2.3.1 The published evidence suggests that wireless capsule endoscopy can detect a bleeding source in 31–76% (4/13–25/33) of patients with obscure gastrointestinal bleeding. In all studies, wireless capsule endoscopy had a higher diagnostic yield (proportion of patients identified with an apparent abnormality) than the comparator test. However, in most cases, patients had undergone extensive prior investigations, which would be likely to decrease the apparent diagnostic yield for the comparator procedures. It was not possible to determine the relative diagnostic performance (ability to detect correctly both the presence and absence of disease) of wireless capsule endoscopy compared with alternative conventional diagnostic tests. Several studies reported that wireless capsule endoscopy findings had changed patient management, but limited details were given as to whether change in management improved health outcomes. For more details, refer to the Sources of evidence section.

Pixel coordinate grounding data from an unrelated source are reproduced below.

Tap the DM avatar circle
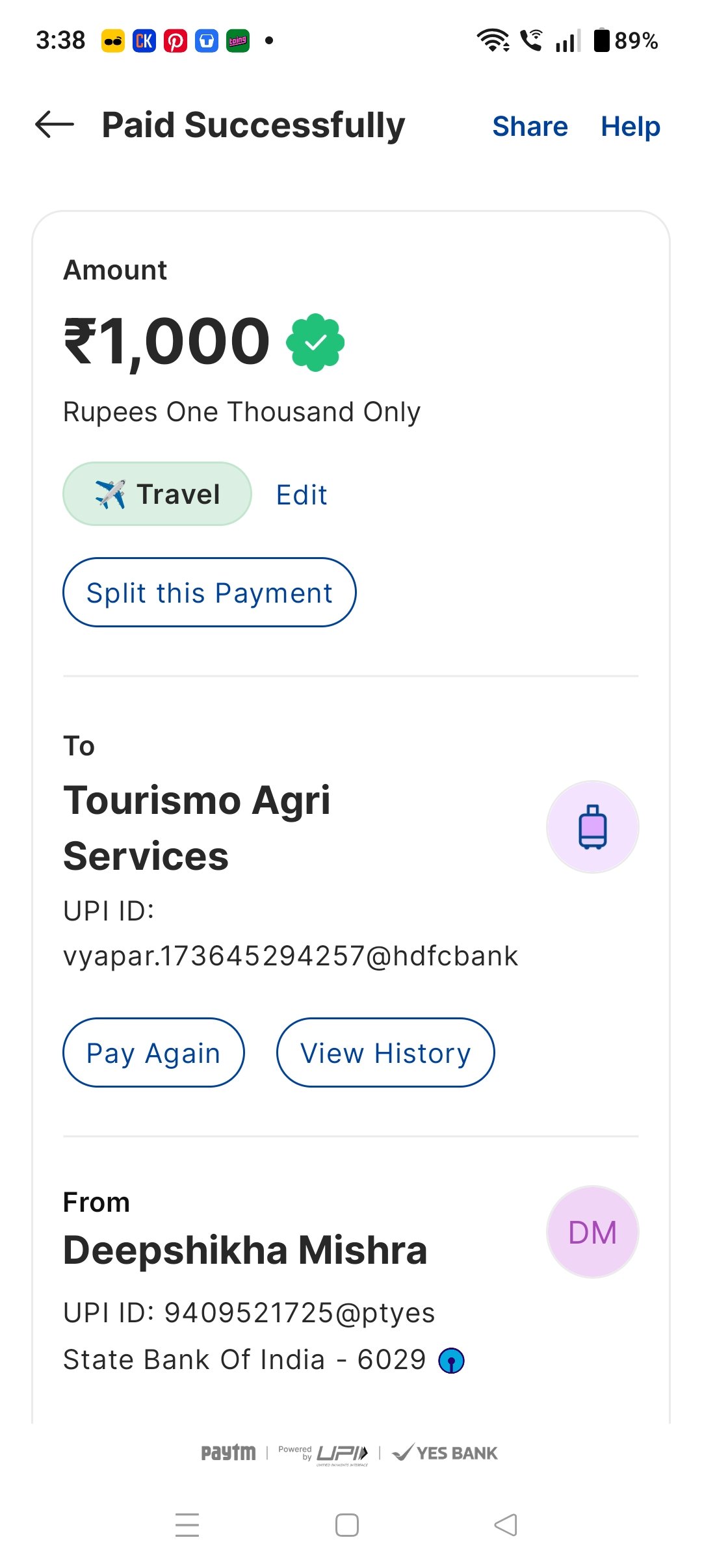The height and width of the screenshot is (1568, 702). click(592, 1232)
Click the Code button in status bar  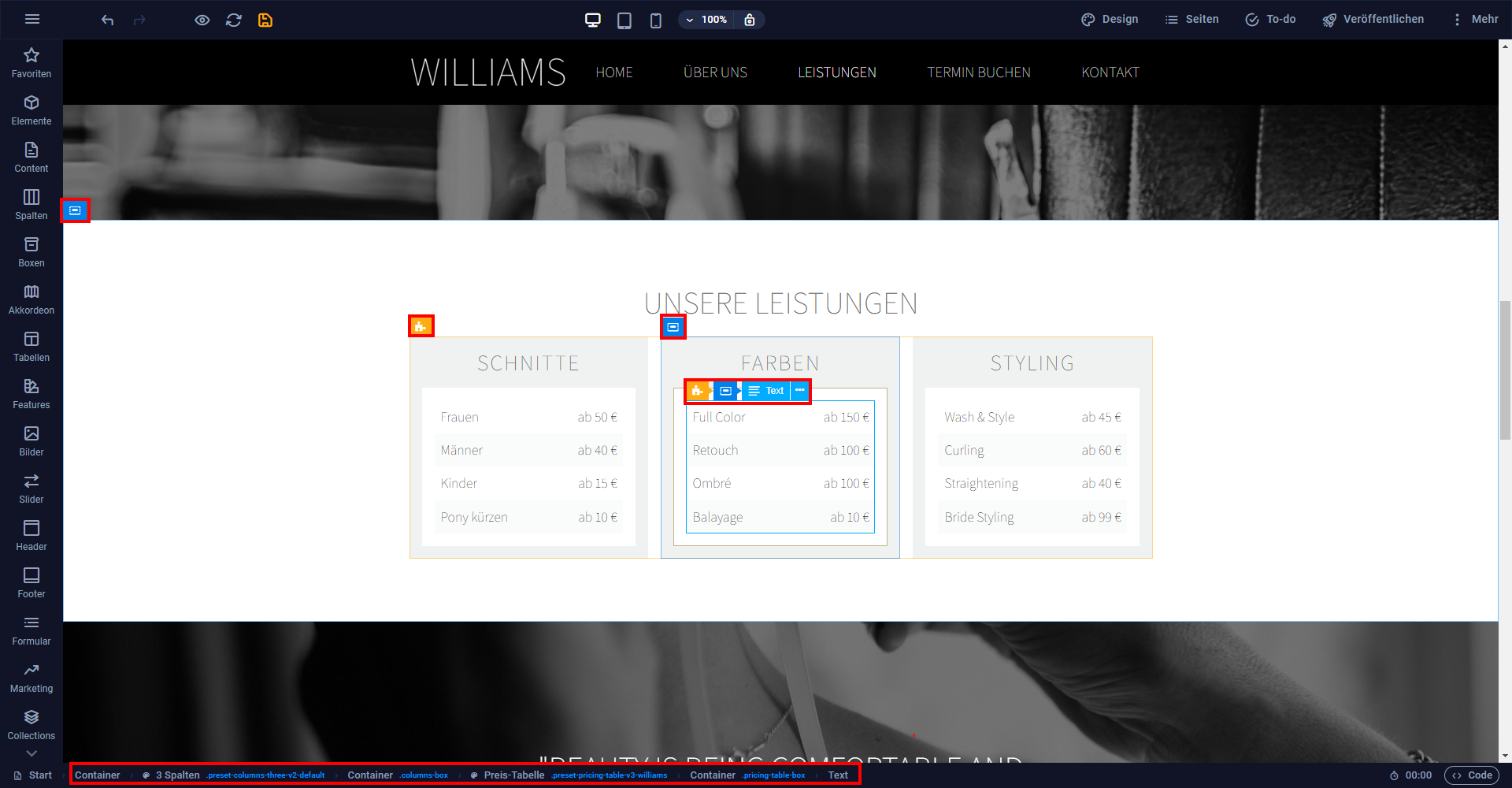(x=1473, y=775)
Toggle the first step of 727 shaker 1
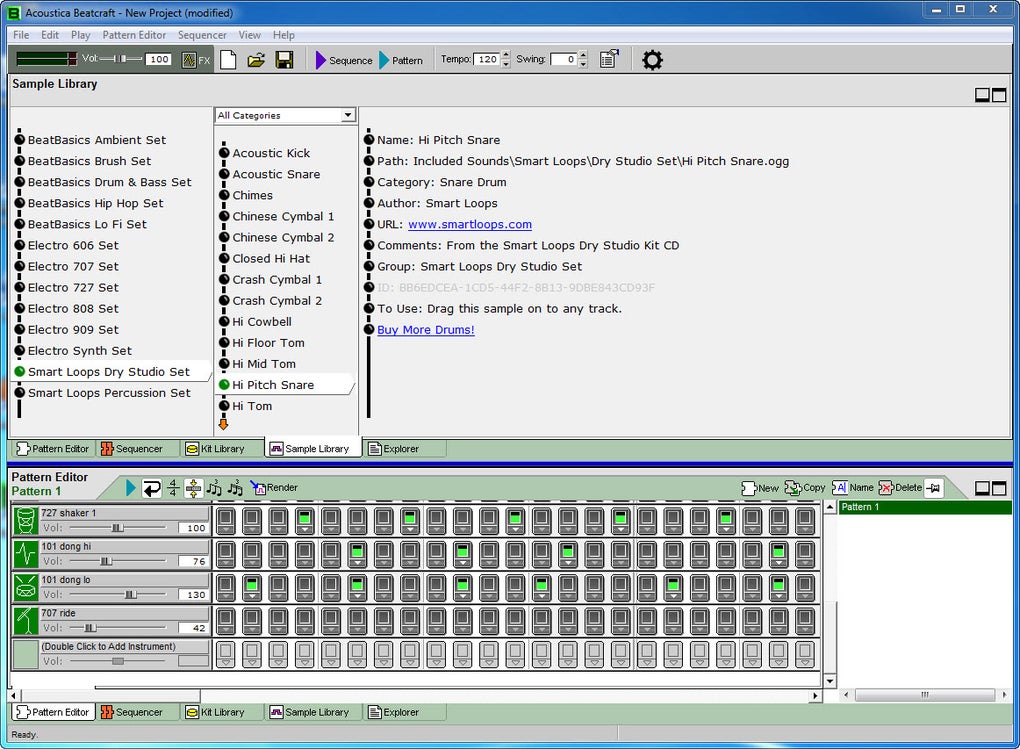The image size is (1020, 749). (x=225, y=520)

2.3.2 For suspected Crohn's disease, the evidence suggests that wireless capsule endoscopy identifies small bowel lesions suggestive of this diagnosis in 43–71% (9/21–12/17) of patients with normal findings on conventional tests. Three studies reported that wireless capsule endoscopy findings had changed patient management, with two studies reporting clinical improvement in 83–100% (10/12–9/9) of patients. The available evidence, however, is not of sufficient quantity and quality to determine the relative diagnostic performance of wireless capsule endoscopy compared with alternative conventional diagnostic tests in diagnosing unselected patients with suspected Crohn's disease. For more details, refer to the Sources of evidence section.
2.4.1 No significant complications were reported in the studies. The most commonly reported adverse events associated with the procedure were abdominal pain, nausea and vomiting. Delayed passage of the capsule was also reported in a number of studies but, in the majority of cases, this resolved without specific treatment. In a study of 200 patients performed to assess the complications associated with the use of wireless capsule endoscopy, six (3%) patients had complications associated with the procedure. These included two patients who experienced delayed passage and had to have surgery to remove the capsule, one patient who was unable to swallow the capsule and one patient who inadvertently aspirated the capsule. For more details, refer to the Sources of evidence section.
2.4.2 The Specialist Advisors considered this to be a safe procedure. They noted that the most likely adverse event was lodgement of the capsule in narrowed areas of the small bowel, causing bowel obstruction. One Advisor commented that this complication was more likely in patients with suspected Crohn's disease than in patients with obscure gastrointestinal bleeding.